TRY IT:
Your reply should be an exact copy of the lines from the one that holds "Singing With Jeannie (43, 1494)" to the end of the data below.

--- DATA SUPPLIED ---

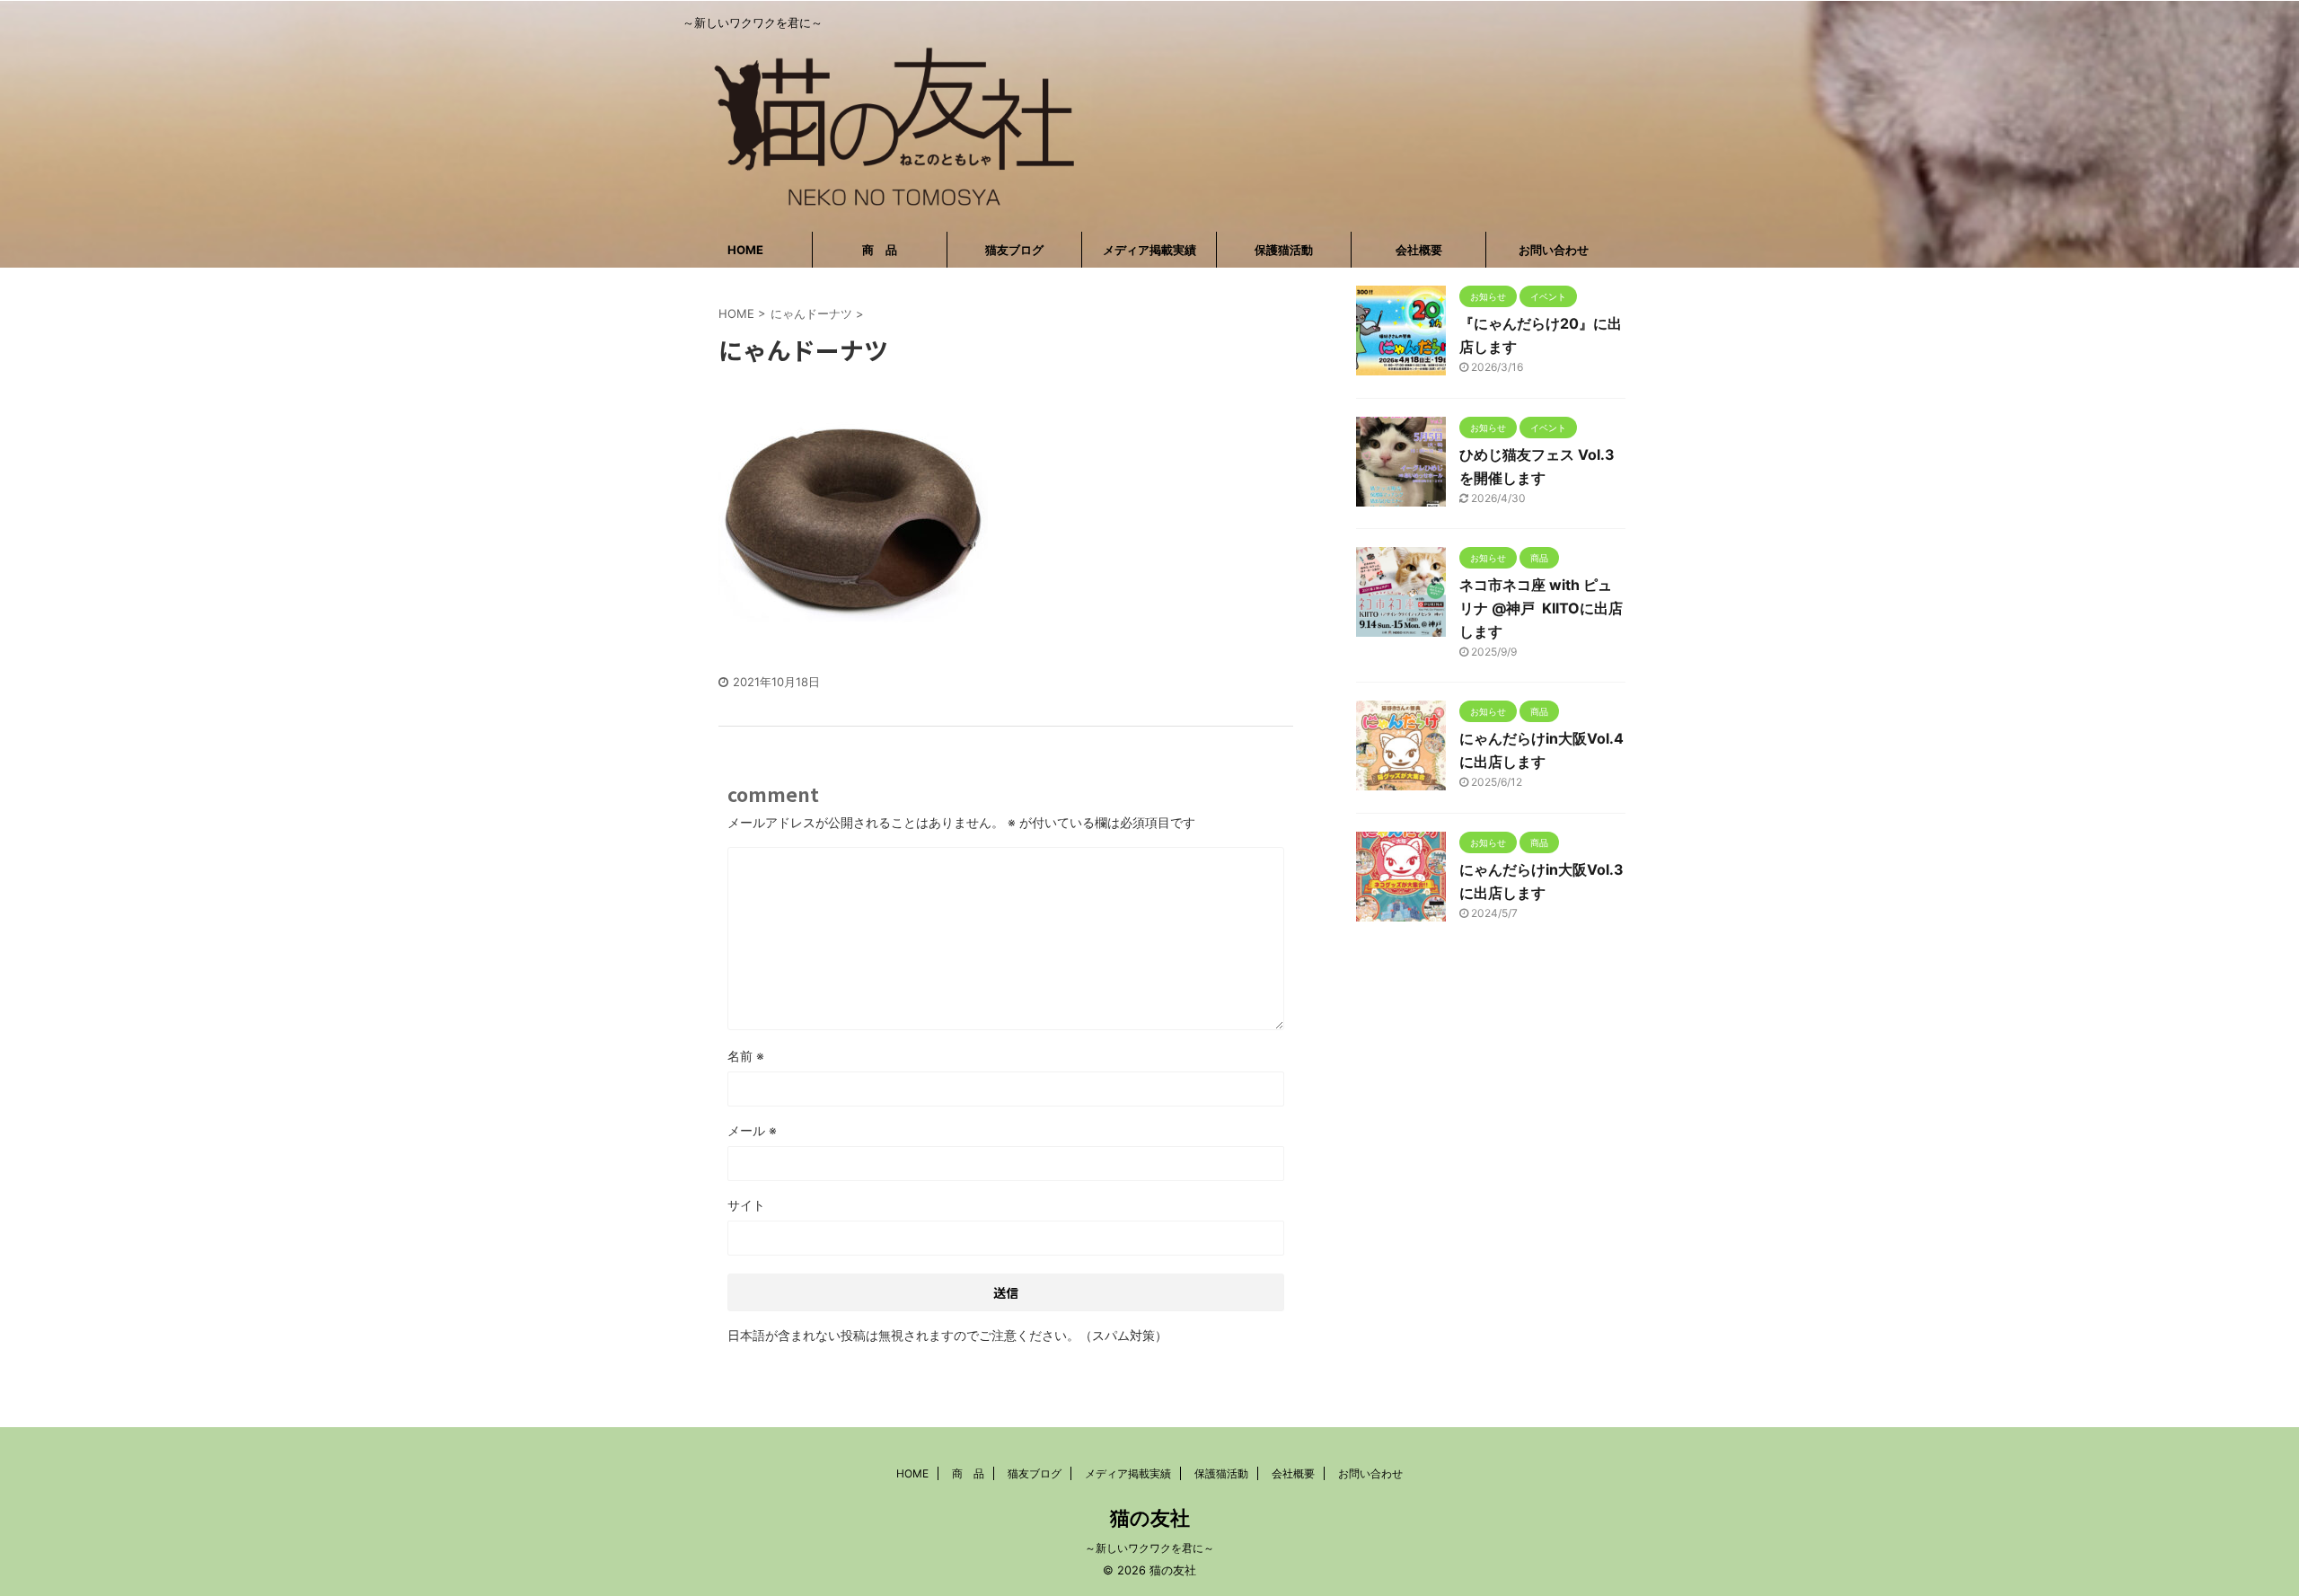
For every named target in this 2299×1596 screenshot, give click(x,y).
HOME (745, 249)
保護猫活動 (1284, 249)
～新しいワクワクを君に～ (1149, 1548)
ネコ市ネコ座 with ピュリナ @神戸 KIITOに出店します (1541, 608)
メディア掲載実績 (1149, 249)
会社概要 (1419, 249)
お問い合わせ (1554, 249)
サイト (746, 1204)
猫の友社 (1150, 1518)
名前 (745, 1055)
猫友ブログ (1014, 249)
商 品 (879, 249)
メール (752, 1130)
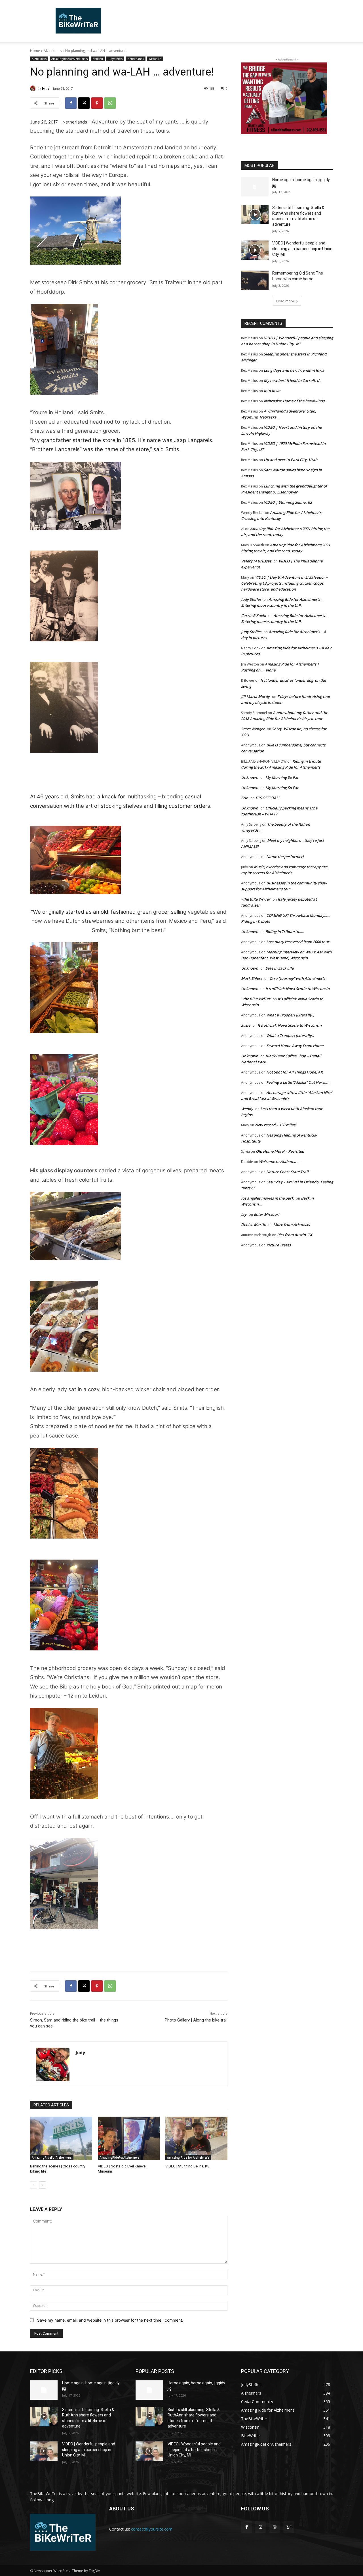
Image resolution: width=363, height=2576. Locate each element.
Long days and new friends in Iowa (294, 370)
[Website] (274, 2527)
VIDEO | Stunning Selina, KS (187, 2166)
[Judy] (33, 88)
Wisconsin (155, 59)
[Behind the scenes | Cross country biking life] (61, 2138)
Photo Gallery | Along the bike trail (196, 2020)
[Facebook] (71, 103)
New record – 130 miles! (275, 1124)
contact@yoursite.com (151, 2529)
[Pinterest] (97, 103)
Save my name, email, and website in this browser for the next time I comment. (110, 2320)
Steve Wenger (253, 728)
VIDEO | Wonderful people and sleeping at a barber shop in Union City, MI (302, 248)
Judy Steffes (251, 599)
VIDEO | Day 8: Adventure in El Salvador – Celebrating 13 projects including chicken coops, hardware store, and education (284, 583)
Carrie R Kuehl (253, 615)
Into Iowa (272, 390)
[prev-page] (33, 2185)
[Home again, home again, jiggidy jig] (255, 186)
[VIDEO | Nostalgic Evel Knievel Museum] (129, 2138)
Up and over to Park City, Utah (290, 459)
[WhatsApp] (110, 103)
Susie (245, 1025)
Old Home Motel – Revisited (280, 1151)
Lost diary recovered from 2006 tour (297, 941)
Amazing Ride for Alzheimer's (188, 2157)
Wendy (247, 1108)
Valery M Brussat (256, 561)
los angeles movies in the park (267, 1198)
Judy (45, 88)
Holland (97, 59)
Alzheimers (53, 50)
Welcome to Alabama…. (280, 1161)
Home (35, 50)
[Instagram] (260, 2527)
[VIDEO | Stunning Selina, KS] (196, 2138)
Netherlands (135, 59)
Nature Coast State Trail (287, 1171)
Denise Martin (253, 1224)
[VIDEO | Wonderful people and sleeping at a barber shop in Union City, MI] (255, 250)
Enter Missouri (266, 1214)
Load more (285, 301)
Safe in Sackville (279, 968)
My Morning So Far (282, 777)
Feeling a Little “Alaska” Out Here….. (298, 1082)
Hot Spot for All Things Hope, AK (294, 1072)
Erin (244, 797)
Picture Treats (278, 1245)
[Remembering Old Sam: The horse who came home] (255, 280)
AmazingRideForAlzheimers (69, 59)
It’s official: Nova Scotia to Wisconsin (297, 988)
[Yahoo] (288, 2527)
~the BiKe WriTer (255, 899)
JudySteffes (115, 59)
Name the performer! (285, 856)
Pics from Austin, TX (294, 1234)
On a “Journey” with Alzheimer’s (297, 978)
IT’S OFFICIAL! (267, 797)
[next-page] (42, 2185)
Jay (243, 1214)
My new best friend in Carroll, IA (292, 380)
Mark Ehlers (251, 978)
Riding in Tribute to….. (284, 931)
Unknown (249, 777)
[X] (84, 103)
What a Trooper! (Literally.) (290, 1015)
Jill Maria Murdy (255, 696)
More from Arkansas (291, 1224)
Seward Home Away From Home (294, 1045)
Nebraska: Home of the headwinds (294, 400)
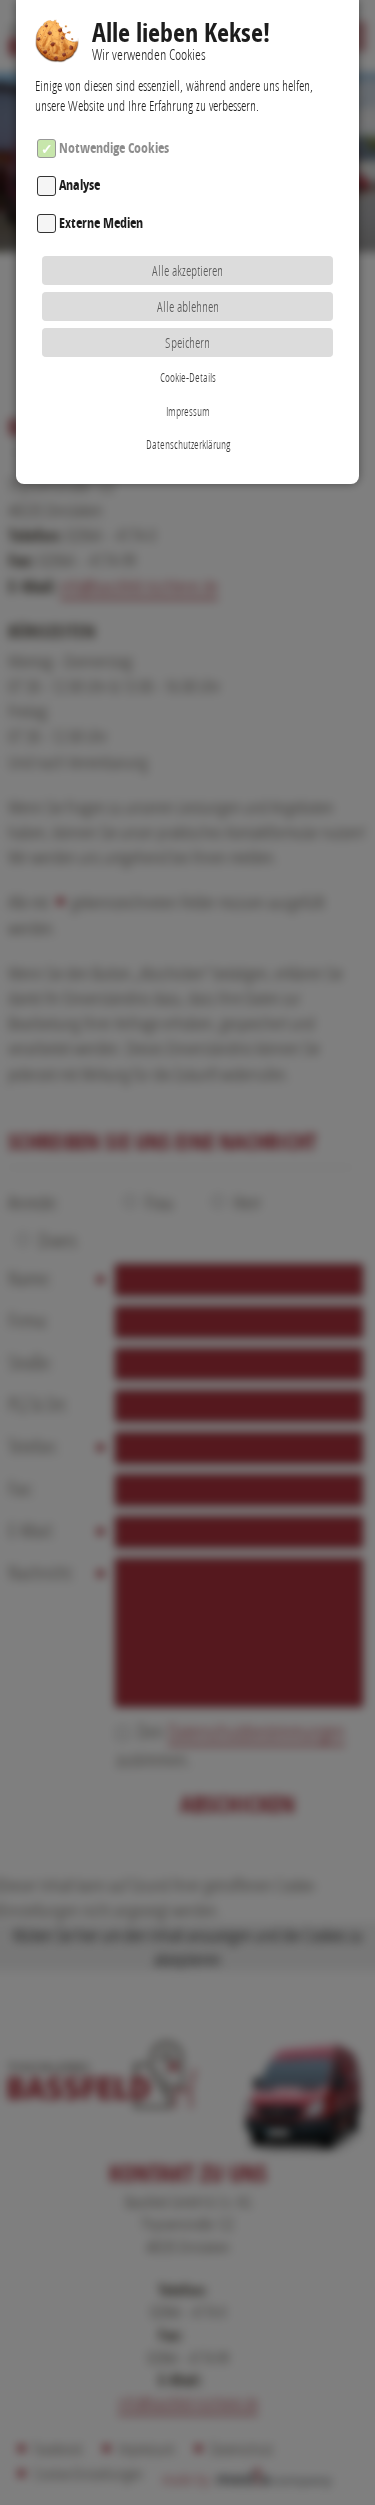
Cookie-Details (188, 377)
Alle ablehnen (188, 306)
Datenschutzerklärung (188, 444)
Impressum (188, 411)
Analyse (79, 185)
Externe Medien (101, 222)
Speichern (187, 342)
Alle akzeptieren (187, 270)
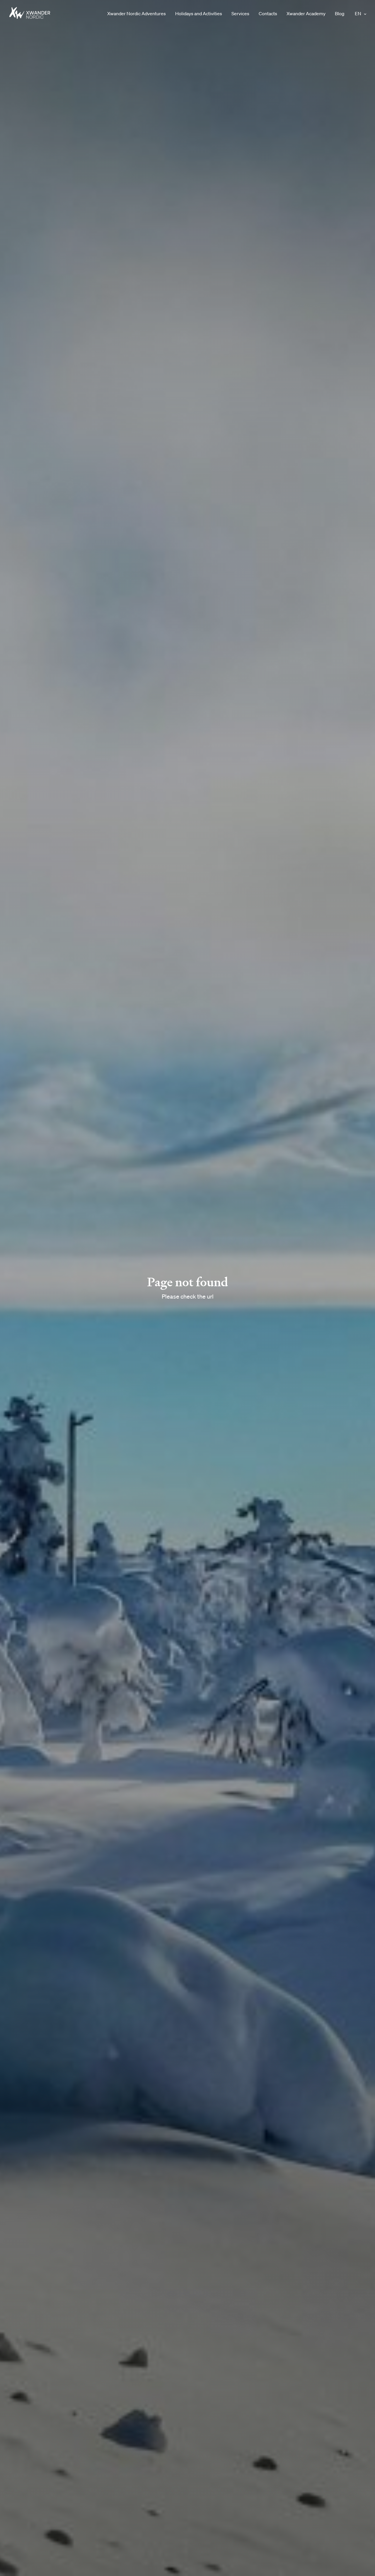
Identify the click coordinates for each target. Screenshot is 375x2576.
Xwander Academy (306, 13)
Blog (339, 13)
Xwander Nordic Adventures (136, 13)
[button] (365, 14)
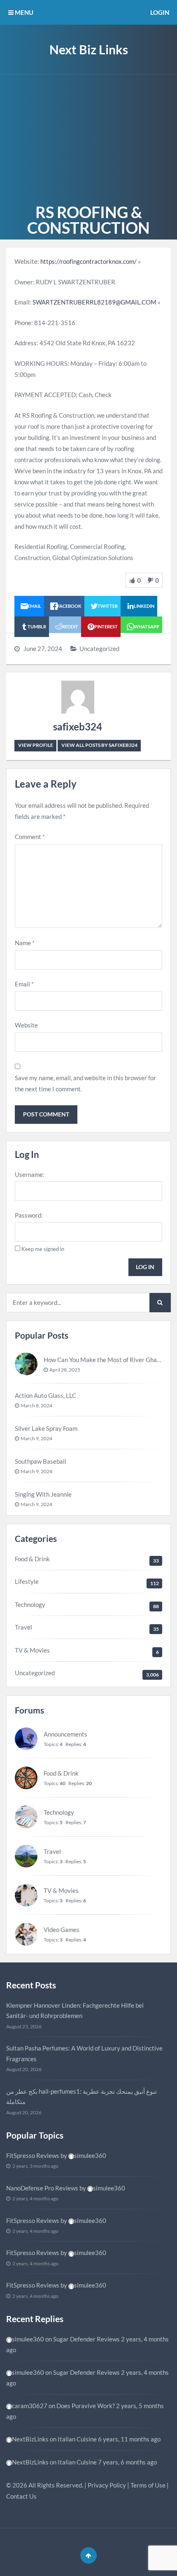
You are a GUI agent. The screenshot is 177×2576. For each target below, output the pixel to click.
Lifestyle (27, 1581)
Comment (30, 836)
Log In (145, 1266)
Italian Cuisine (77, 2439)
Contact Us (21, 2496)
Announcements (65, 1734)
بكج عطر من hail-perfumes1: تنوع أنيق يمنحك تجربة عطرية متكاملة (81, 2097)
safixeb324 (77, 726)
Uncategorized (99, 648)
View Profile (35, 745)
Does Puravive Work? (85, 2405)
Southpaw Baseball (40, 1461)
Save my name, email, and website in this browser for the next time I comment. (85, 1083)
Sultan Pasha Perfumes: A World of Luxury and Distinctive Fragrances (84, 2053)
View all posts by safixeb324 (99, 745)
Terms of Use (147, 2485)
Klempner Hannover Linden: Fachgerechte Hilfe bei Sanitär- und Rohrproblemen (75, 2011)
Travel (23, 1627)
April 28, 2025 (64, 1370)
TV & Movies (32, 1650)
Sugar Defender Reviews (86, 2339)
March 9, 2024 (36, 1438)
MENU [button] (23, 12)
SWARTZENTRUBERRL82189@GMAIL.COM (94, 302)
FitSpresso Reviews (32, 2155)
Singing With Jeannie (43, 1494)
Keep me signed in (42, 1249)
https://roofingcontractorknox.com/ (88, 261)
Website (26, 1025)
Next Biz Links (88, 49)
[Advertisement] (88, 137)
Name (25, 942)
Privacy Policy (107, 2485)
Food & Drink (32, 1558)
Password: (29, 1215)
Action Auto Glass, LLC (45, 1395)
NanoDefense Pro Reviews (42, 2188)
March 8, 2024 (36, 1405)
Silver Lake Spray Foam (46, 1428)
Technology (30, 1604)
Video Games (61, 1929)
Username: (29, 1174)
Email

---

EXERCISE SOLUTION:
Singing With Jeannie (43, 1494)
Keep me signed in (42, 1249)
https://roofingcontractorknox.com/ (88, 261)
Website (26, 1025)
Next Biz Links (88, 49)
[Advertisement] (88, 137)
Name (25, 942)
Privacy Policy (107, 2485)
Food & Drink (32, 1558)
Password: (29, 1215)
Action Auto Glass, LLC (45, 1395)
NanoDefense Pro Reviews (42, 2188)
March 8, 2024 (36, 1405)
Silver Lake Spray Foam (46, 1428)
Technology (30, 1604)
Video Games (61, 1929)
Username: (29, 1174)
Email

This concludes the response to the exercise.